I'm willing to do the community part of this program (community organizer) but I cannot take over as mentor, I'd guess the idea has a proposer, right?

I'm wondering: can we test the premise of this proposal quickly? For example, would it be useful if we randomly sample a subset of editors (the exact sampling method to be determined) and while they're logged in, show them a quicksurvey widget that asks them a similar question as to what's being proposed? (The exact wording to be determined). This way, we can learn what percentage of editors interact with such a question at all and what kind of self-reporting response distribution we receive.

Although the idea is feasible, I do not know if it will be helpful. If we were to categorize on basis of paid editors, we'd have, 1) undisclosed paid editors unaware of policies (who might or might not respond) 2) disclosed paid editors (professionals who probably will) 3) undisclosed paid editors who are aware of policies (and are purposefully evading)

The clear-cut problem is the very first statement that you mentioned. When you throw the question at a subset, how do you know if your subset is accurate enough, also if you do have a target subset, what are you going to compare the result against?

@leila I'm in the process of selecting tasks from the community wishlist for the Wikimedia-Hackathon-2017 I'm wondering if you've some ideas for questions that @Ankit-Maity has raised? If any feasible/ helpful ideas come out of this discussion, we could turn them into research projects and address to participants during the hackathon, and we perhaps get some prototypes in return :)

@srishakatux to be super clear: I'm not the proposer of this task and not its owner. My comments on this task should not be considered as blockers for others to do something with it. :) At this time, I don't see a way for development to be done on this task given that there are still conversations about what should be asked, where it should be asked, and how we will measure its impact if a change is implemented.

@Ankit-Maity: Re your comments in T157848#3060021

  • I suggested a cheap solution for us to get a sense of whether people interact with questions along this line at all.

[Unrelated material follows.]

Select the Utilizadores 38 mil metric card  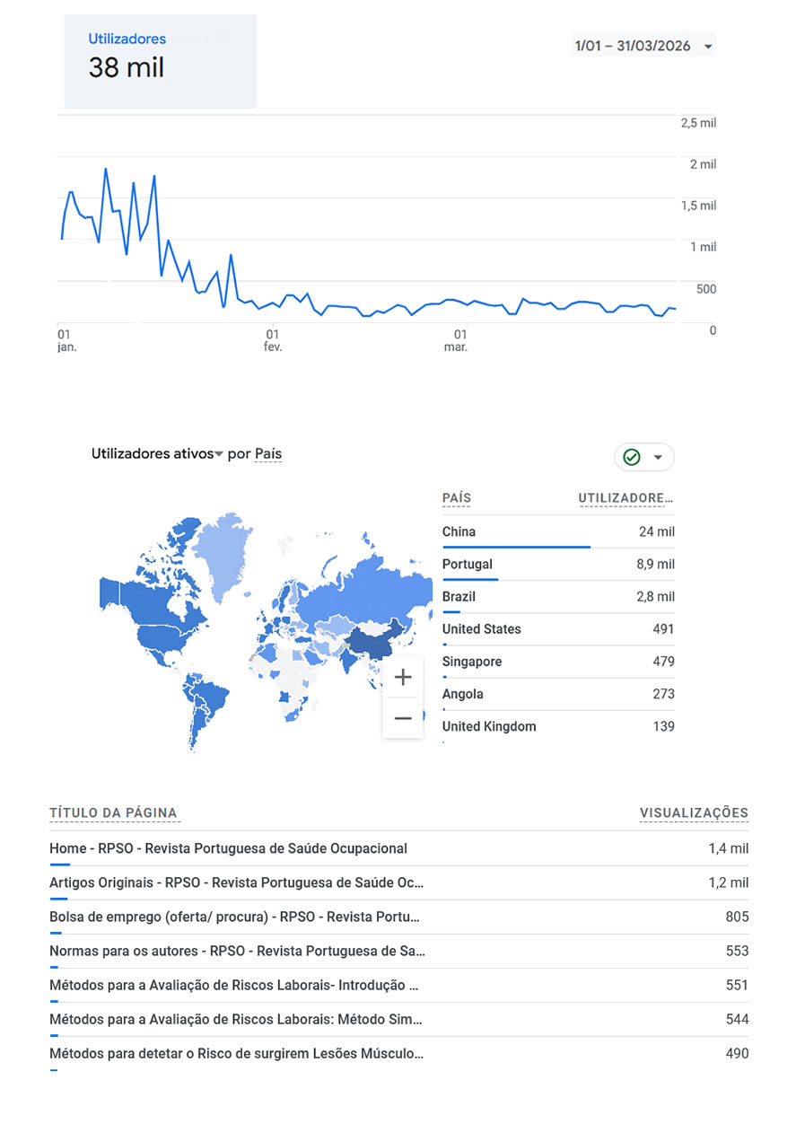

Depending on the question we ask, we should expect some level of interaction to be a minimum required to make this effort meaningful. For example, suppose we ask the users: In the past year, have you edited Wikipedia to promote content for a company while you were paid by the company to do so? (the exact question should be carefully designed). If we show this question to 20K logged in users and we get 100 responses, I'd say this way of data collection will most likely not work.
  • Now suppose people interact with the question (with Yes/No responses), the question becomes what you raised above, that is: how do we make sure we are showing the question to the right people. Basically, I hypothesize that paid editing is a rare event and we need to carefully think about the way we sample to get some signal out of the data (for example, if we know paid editing is more prevalent in certain article topics, we can sample more from those topics.
  • The last point you raised is also important: what are we going to compare it against? This is likely easiest for those who intentionally hide this information from their profiles (which is less interesting for this task). For that specific set, maybe we can compile a list of editors identified to be at very high risk for doing paid editing, ask them the question(s), and see if they disclose? We can then consider our assessment of very-high-risk as the ground truth or we can wait to see if there will be cases against them in the future, in which case we can have ground truth in the future.

btw, this topic is not my favorite topic. I'd much rather focus on improving the positive aspects and helping them become more magnified than playing a cat-and-mouse game. ;) but I understand that this is an important problem.